Carry on the passage about Gibran's isolation and the women in his life, picking up right after its final sentence.

◆ Page excerpt
☆ ☆ ☆ ☆ ☆ ☆ ☆
Isolation and Loneliness

Gibran often found himself at odds with society and societal strictures binding the minds and souls of men to the whims of narrow-minded rulers and outdated traditions. He often felt like an outsider in his society and was viewed as such by its more conservative elements. This feeling of alienation and opposition was reflected in the titles of several of his works, including: “Spirits Rebellious”, “The Tempest”, “The Madman”, “I am Not Moderate”, “The Lonely Poet”, “Solitude and Isolation”, “Beyond My Solitude”.

Even as a child he was misunderstood by his teachers, peers and especially his father. Yet he always knew that he was different, special:

“All those who knew Gibran as a child said that he was an eccentric child who loved solitude sitting alone near the cave of Mar Sarkis (Monastery) drawing.”59

And as an adult he embraced this isolation:

“Sometimes I’m almost proud of my hermitage, my loneliness. I’m not accepted-that’s all. I never have been and I never shall be. I just don’t fit.”60

Even when working in the national cause to help his people during the famine of World War I he expressed this frustration:

“As for the Syrians, they are even stranger than they used to be. The bosses are getting bossier, and the gossips more gossipy. All these things make me hate life and if it had not been for the cries of the starving which fill my heart, I would not have stayed in this office for one second and had I been given the choice of death in Lebanon or life among these creatures I would have chosen death”.61

Women and Love

Despite his disappointment and frustration with society and its selfish materialism, he did find solace through his relationships with women. He once said:

“I am indebted for all that I call `I’ to women, ever since I was an infant. Women opened the wisdom of my eyes and the doors of my spirit. Had it not been for the woman-mother, the woman-sister, and the woman-friend, I would have been sleeping among those who seek the tranquility of the world with their snoring.”62

He also wrote,

“Women’s influence is to be found somewhere behind all the creations of man throughout the centuries. I do not state this as a theory. For me it is a psychological fact, its manifestations being perfectly palpable throughout history.”63

This was particularly true for Gibran and the women in his life. First were his beloved mother and his extremely loyal and dutiful sister, Marianne. In terms of romance, we should examine in particular both his first love as well as his last.
☆ ☆ ☆ ☆ ☆ ☆ ☆
Source records:
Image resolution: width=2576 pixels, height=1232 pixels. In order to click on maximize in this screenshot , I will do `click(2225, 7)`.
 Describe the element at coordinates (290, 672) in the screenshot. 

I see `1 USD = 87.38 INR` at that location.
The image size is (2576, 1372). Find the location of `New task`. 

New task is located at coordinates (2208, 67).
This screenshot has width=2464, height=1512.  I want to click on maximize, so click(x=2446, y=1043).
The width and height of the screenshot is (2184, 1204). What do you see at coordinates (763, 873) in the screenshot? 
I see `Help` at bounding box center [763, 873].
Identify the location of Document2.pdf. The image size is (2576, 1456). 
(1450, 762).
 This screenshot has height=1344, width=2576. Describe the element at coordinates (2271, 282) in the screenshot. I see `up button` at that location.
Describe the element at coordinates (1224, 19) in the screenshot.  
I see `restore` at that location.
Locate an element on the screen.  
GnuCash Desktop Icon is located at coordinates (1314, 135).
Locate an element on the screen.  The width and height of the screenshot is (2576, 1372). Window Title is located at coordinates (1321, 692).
☆ ☆ ☆ ☆ ☆ ☆ ☆
◆ Output for this task
His first love was probably his truest and most ideal love. I think this love must have had a profound effect upon Gibran. The woman was known to the world as Selma Karamy, the tragic female character in his novel, “The Broken Wings”. But what is the reality behind the story? As much as we are able to put together it goes like this: While studying at al-Hikma school in Beirut, he fell in love with Hala al-Dahir, a woman “distinguished by beauty and noble birth.”64 Although, she loved Gibran, her brother, a district official, forbade her to speak to the “son of a goat-tax farmer”. The lovers were forced to meet secretly in a forest near Mar Sarkis monastery. Eventually the reactionary forces of feudalism and patriarchal dominance were brought to bear upon the young lovers. When reading “The Broken Wings” it is easy to see that Gibran truly cared for Hala (“Selma”):

“I was eighteen years of age when love opened my eyes with its magic rays and touched my spirit for the first time with its fiery fingers, and Selma Karamy was the first woman who awakened my spirit with her beauty and led me into the garden of high affection, where days pass like dreams and nights like weddings.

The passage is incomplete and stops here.